Tweedehands spraak
Als ik een tweedehands object, zoiets als een fiets of een auto wil kopen, betrap ik me er soms op dat ik bij de onderhandelingen de z als een s uitspreek. ‘Het sadel siet er niet so goed uit.’ Waarschijnlijk is dat in een poging mij onbedonderbaar te maken. Ik klink dan als een vrouw van het volk, als iemand waarmee niet te sollen valt. Tenminste, ik denk dat ik dat ‘denk’, want het gebeurt onwillekeurig.
Als ik het ‘goed’ wil doen, moet ik natuurlijk al beginnen met ‘sit je me nou te sieken?’ Maar dat is dan weer een brug te ver.
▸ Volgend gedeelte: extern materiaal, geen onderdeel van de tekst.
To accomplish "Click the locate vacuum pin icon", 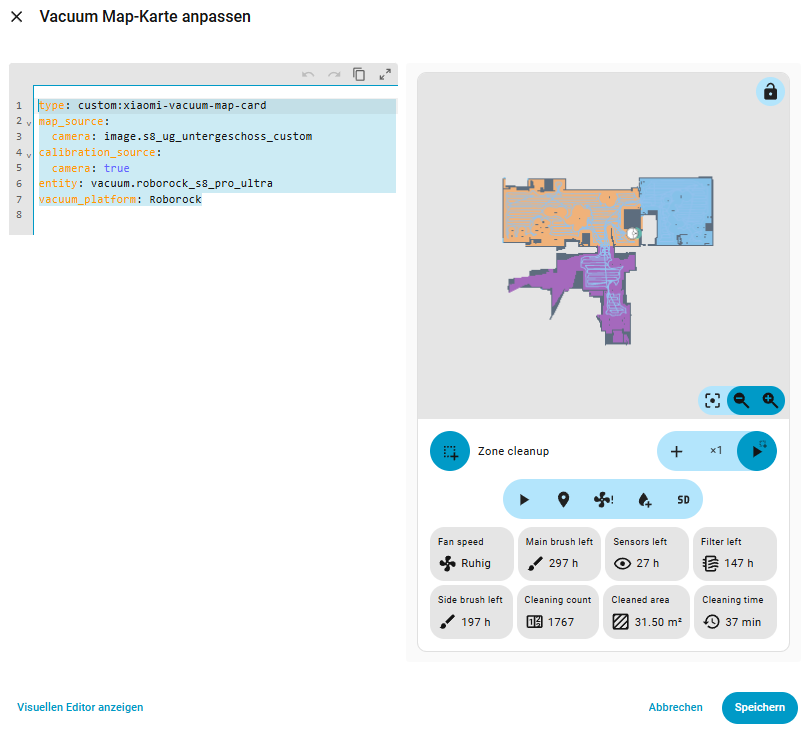I will coord(563,499).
Ook tegen banden schoppen doe ik allang niet meer.
Overigens krijgen verkopers, ziende dat ik het sjacheren niet machtig ben, vaak al zoveel medelijden met me, dat ze hun waar bijna gratis van de hand doen.
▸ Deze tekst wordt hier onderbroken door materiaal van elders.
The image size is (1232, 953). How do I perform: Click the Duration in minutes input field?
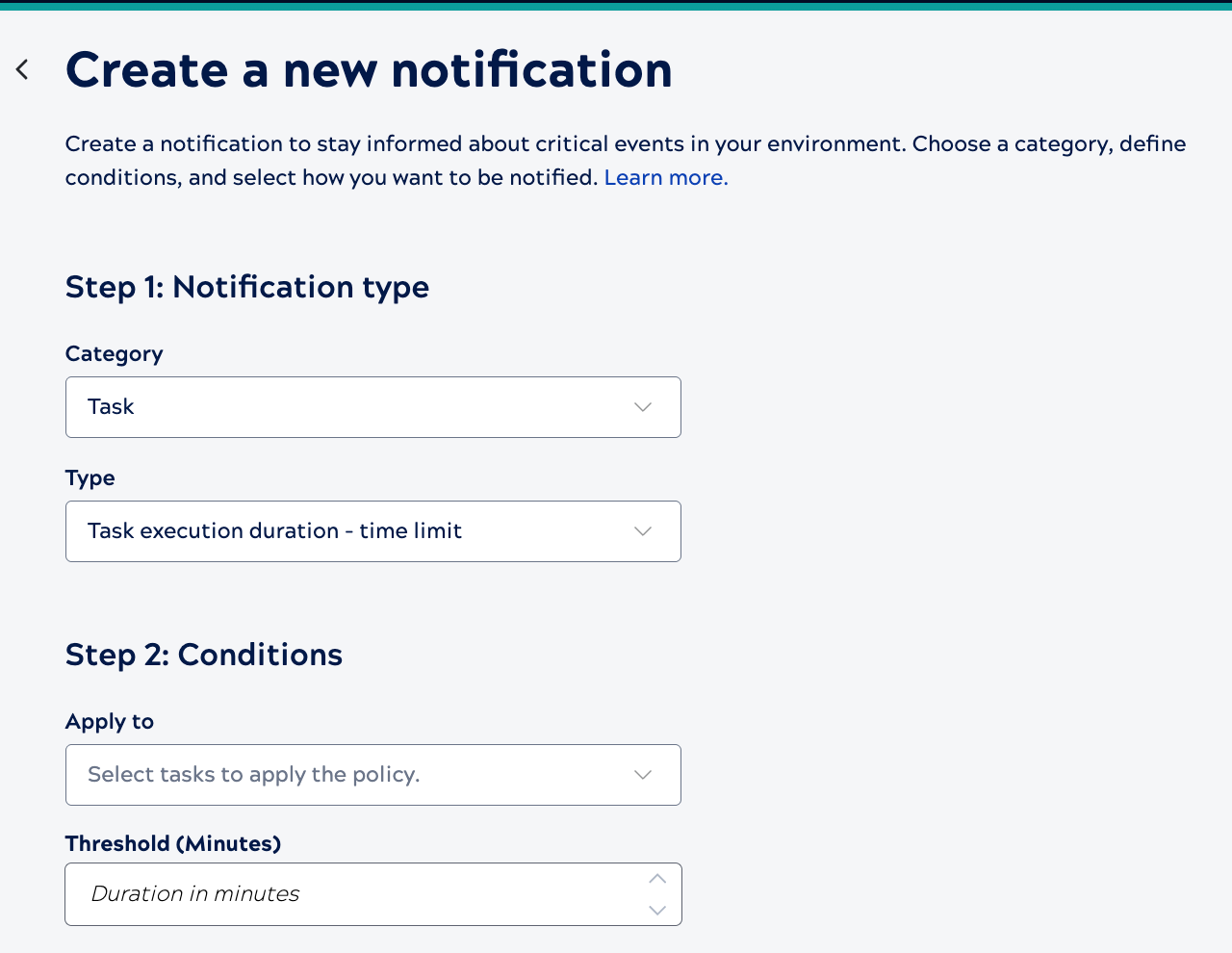click(337, 893)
Zou dat deerniswekkende koopgedrag ook kunnen werken bij bijvoorbeeld tiendehands financiële producten? ‘Sit je me nou te sieken, Goldie? Je siet toch dat dat uitgewoonde producten sijn? Hoe ben je er eigenlijk aangekomen?’
Maar nee, deernis is niet aan iedereen gegeven, zeker niet aan de echte sjacheraars, die allang naar de bancaire bovenwereld zijn gepromoveerd. Laat ik me maar niet in de handel van wat dan ook vertonen. Ik mag al blij zijn als ik niet over mijn eigen tong val.